No entanto, a questão levantada pelo Dos Santos é pertinente. Porque são hoje a maior parte das sociedades Capitalistas e não Anarquistas? Eu acho que a resposta é: porque ao longo do tempo provaram ser mais poderosas. As sociedades Capitalistas, que tiveram o seu início com a criação de estruturas de Poder piramidais e o armazenamento de excedentes agrícolas (Capital), revelaram-se de tal modo agressivas e expansionistas, que rapidamente (em alguns milénios) destruiram a esmagadora maioria das sociedades anarquistas, absorvendo quer as suas populações (que sobraram da mortandade resultante da agressão das sociedades Capitalistas - como no caso das tribos índias americanas) quer os seus territórios e recursos. A voracidade auto-alimentada das sociedades Capitalistas - querem sempre mais - foi demais para uma costelação de sociedades anarquistas que raramente foram capazes de compreender que só teriam chance de sobreviver resistindo em conjunto. Portanto, hoje existe Capitalismo não porque a humanidade assim o escolheu livremente mas sim porque tal lhe foi **imposto** por minorias que assumiram o Poder em certas sociedades utilizando-as depois para adquirir violentamente os recursos de outras. Pode ser considerado um processo "natural", na medida em que teve lugar, mas não foi de modo nenhum resultado da escolha livre. A liberdade diminuiu com a ascenção das sociedades Capitalistas, e não o contrário como o Dos Santos cegamente assume. Será que foi inevitável? Talvez. E se hoje as sociedades capitalistas dessem todas lugar a sociedades anarquistas, poderia acontecer tudo de novo? Como minimizar esse risco? Eu acho que a resposta está na solidariedade: toda a pessoa ou grupo de pessoas que tente coagir outros a obedecer-lhes, negando o seu acesso de modo equatitativo aos recursos disponíveis, deve ser confrontado com a resistência de indivíduos e comunidades.
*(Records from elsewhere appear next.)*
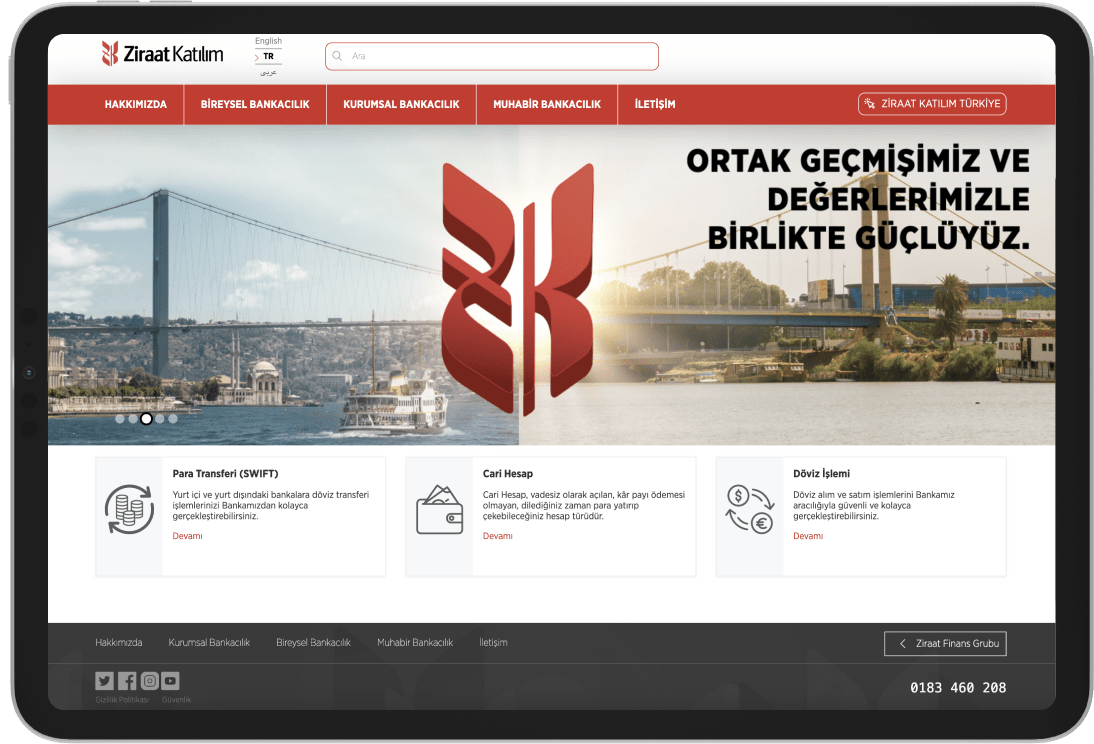Screen dimensions: 1094x744
Task: Open Devamı link under Para Transferi
Action: [187, 536]
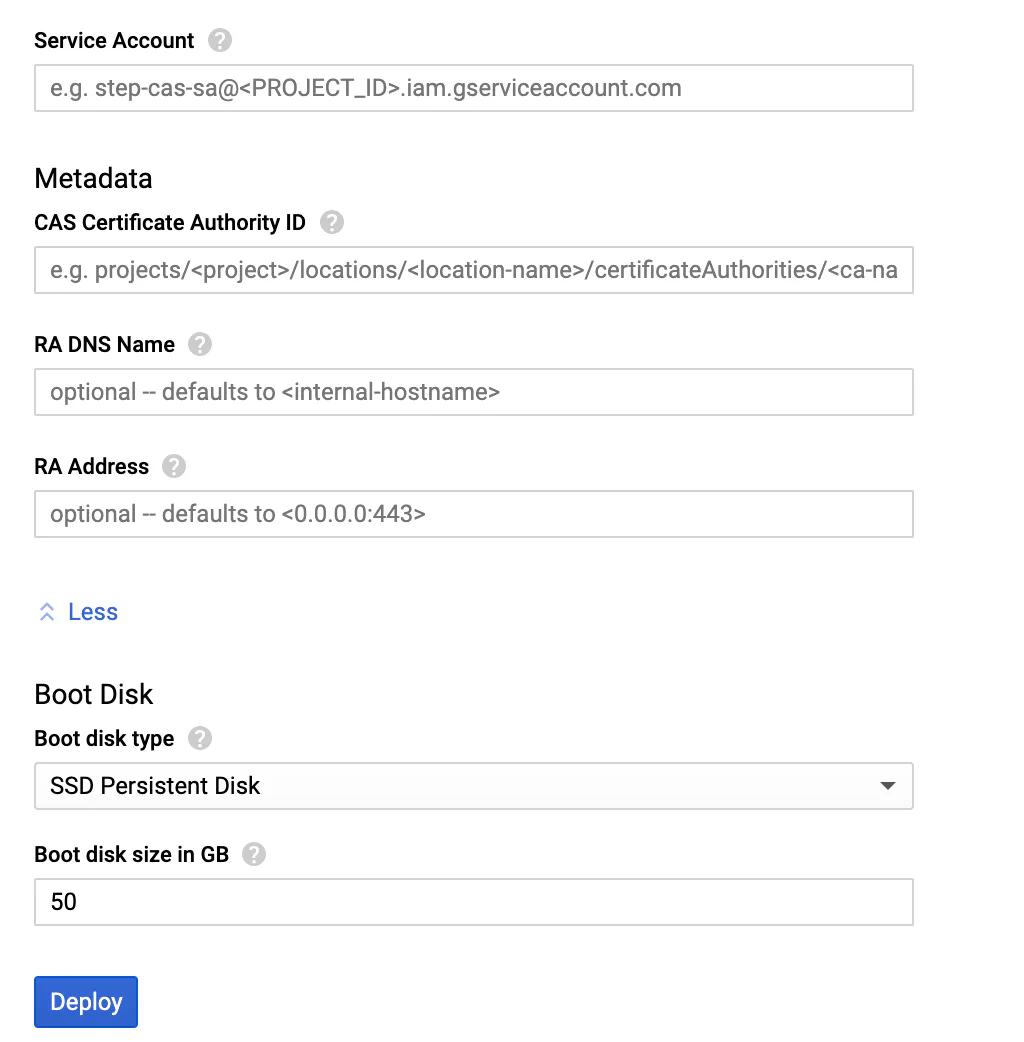This screenshot has height=1042, width=1024.
Task: Click the Boot disk size field showing 50
Action: click(473, 902)
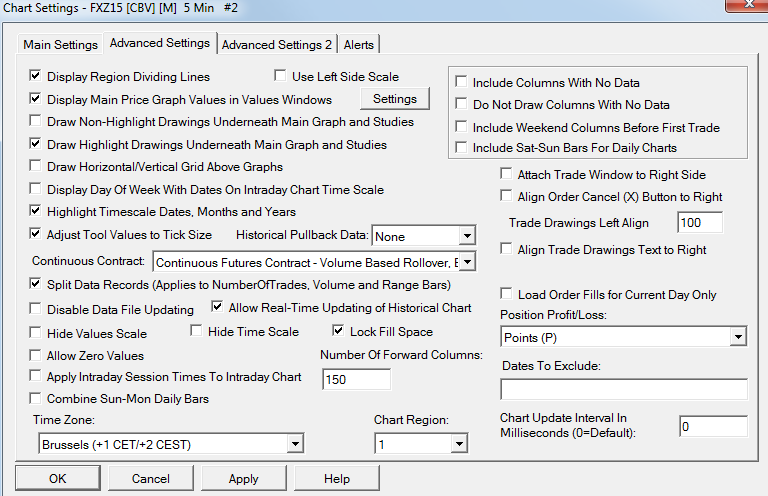This screenshot has width=768, height=496.
Task: Enable Attach Trade Window to Right Side
Action: click(x=506, y=174)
O cancro Capitalista (a analogia é praticamente perfeita) tem de ser impedido de criar metástases.

Miguel Madeira said...

Só um detalhe: creio que quem acabou com grande parte das sociedades mais ou menos "anarquistas" que houve na história foi o "feudalismo" (i.e., reis, imperadores e afins) - em larga medida, o "capitalismo" encontrou o trabalho já feito (embora também tenha contribuido).

Agora, a razão porque, frequentemente, os "Estados" derrotam as "anarquias" já seria um tema para reflexão.

Anonymous said...

o dos santos com essa analise entrou numa onda de determinismo historico.

que por acaso, já ouvi em qualquer lado...

Pedro Viana said...

Miguel, o Capitalismo baseia-se essencialmente no postulado de que é legítimo acumular Poder (Capital é apenas uma outra designação), podendo este ser depois utilizado para adquirir mais Poder (i.e. Capital). Se pensar bem, vai ver que o Capitalismo existe na sua essência desde o aparecimento da agricultura, que permitiu a acumulação de excedentes alimentares. Estes funcionaram exactamente como hoje funciona o Capital sob a forma monetária. Aliás, não é concidência que tenha sido nessas sociedades que pela primeira vez apareceu o conceito de moeda... O feudalismo foi uma forma de Capitalismo, em que o Capital estava essencialemente sob a forma imobiliária :) , isto é na forma de terra e outros recursos naturais, mas também e sempre sob a forma de excedentes (não do ponto de vista dos camponeses famintos...) agrícolas colectados pelos senhores feudais que os utilizavam como moeda. Era uma sociedade Capitalista bastante imóvel, coisa que mudou com a ascensão da Burguesia. O Capitalismo é perfeitamente compatível com reis, imperadores e (ditadores) afins, como hoje ainda se pode constatar.